LISTSERV 16.5 - CODE4LIB Archives

On May 14, 2013, at 11:56 AM, Donna Campbell <[log in to unmask]> wrote:

> Cambridge Journals encourages new uses for journal data by releasing its API…
> http://journals.cambridge.org/action/stream?pageId=9048&level=2

Speaking of API's for journals, I have been revisiting JSTOR's Data For Research (DFR) site -- http://dfr.jstor.org. It is interesting because it allows you to download data sets describing JSTOR search results. Here's how:

1. go to dfr.jstor.org
2. sign in
3. search the (entire) JSTOR collection
4. refine, refine, and refine your search results
5. request a dataset
6. wait for email message telling you dataset is ready
7. download dataset
8. munge the dataset to do cool things

At the most, each dataset will contain a file of citation information, a lists of ngrams (bigrams, trigrams, and quadgrams) from each article, a list of statistically significant keywords from each article, and a list of most frequently used words from each article.
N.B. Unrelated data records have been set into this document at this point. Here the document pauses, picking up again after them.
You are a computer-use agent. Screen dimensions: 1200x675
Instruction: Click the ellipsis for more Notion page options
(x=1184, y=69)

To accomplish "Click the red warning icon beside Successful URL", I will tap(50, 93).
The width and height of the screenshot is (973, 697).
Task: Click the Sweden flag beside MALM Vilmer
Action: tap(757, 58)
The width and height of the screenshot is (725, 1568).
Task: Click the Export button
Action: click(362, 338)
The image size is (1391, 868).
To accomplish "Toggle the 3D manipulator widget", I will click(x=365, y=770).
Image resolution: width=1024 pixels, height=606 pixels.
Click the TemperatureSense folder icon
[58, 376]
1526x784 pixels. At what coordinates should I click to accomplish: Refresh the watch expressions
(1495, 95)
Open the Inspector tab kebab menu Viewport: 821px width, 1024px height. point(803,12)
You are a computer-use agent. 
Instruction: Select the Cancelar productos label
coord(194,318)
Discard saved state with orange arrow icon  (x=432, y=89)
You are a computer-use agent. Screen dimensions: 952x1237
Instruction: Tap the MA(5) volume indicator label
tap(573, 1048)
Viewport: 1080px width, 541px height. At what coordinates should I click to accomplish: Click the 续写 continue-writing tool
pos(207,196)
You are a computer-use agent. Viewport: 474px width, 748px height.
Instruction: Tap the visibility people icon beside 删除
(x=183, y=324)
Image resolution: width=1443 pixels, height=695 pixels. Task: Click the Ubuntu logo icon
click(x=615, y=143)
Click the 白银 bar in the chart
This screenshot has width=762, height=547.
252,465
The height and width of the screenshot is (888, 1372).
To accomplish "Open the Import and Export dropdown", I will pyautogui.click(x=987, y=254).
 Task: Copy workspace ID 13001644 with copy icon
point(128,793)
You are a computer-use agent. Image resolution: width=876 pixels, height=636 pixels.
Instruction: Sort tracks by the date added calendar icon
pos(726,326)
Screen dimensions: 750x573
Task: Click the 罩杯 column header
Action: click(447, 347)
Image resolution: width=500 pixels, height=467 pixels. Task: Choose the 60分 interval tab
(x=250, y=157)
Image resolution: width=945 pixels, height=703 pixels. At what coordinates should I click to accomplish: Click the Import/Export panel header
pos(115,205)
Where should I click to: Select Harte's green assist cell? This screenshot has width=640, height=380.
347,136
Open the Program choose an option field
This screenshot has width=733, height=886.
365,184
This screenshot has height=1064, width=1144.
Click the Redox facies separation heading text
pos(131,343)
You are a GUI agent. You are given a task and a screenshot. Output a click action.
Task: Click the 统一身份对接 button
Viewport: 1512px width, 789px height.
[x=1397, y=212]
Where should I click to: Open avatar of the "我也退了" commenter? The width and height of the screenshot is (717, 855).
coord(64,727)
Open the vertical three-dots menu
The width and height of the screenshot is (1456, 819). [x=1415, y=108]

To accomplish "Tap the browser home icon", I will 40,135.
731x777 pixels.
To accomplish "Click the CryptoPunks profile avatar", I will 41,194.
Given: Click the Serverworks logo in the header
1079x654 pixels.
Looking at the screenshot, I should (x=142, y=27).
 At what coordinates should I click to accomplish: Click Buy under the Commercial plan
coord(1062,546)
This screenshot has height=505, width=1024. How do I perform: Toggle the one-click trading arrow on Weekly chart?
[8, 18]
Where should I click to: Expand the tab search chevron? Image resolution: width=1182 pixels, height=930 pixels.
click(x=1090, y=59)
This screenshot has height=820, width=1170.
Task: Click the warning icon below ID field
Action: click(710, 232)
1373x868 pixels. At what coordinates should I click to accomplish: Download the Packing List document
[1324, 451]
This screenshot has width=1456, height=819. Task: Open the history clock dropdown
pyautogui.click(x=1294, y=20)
From this data all sorts of things can be created:

* a tag/word cloud of each article or of the entire corpus
* a Simile timeline of published articles
* various citation formats
* exports into other databases
* after automatically downloading PDF versions of the article,
concordances can be created
* services such as "find more like this one" can be implemented

Unfortunately, the searching API (an SRU interface) has been discontinued from DFR, but the whole thing still is pretty cool.

--
Eric Lease Morgan, Digital Initiatives Librarian
University of Notre Dame

574/631-8604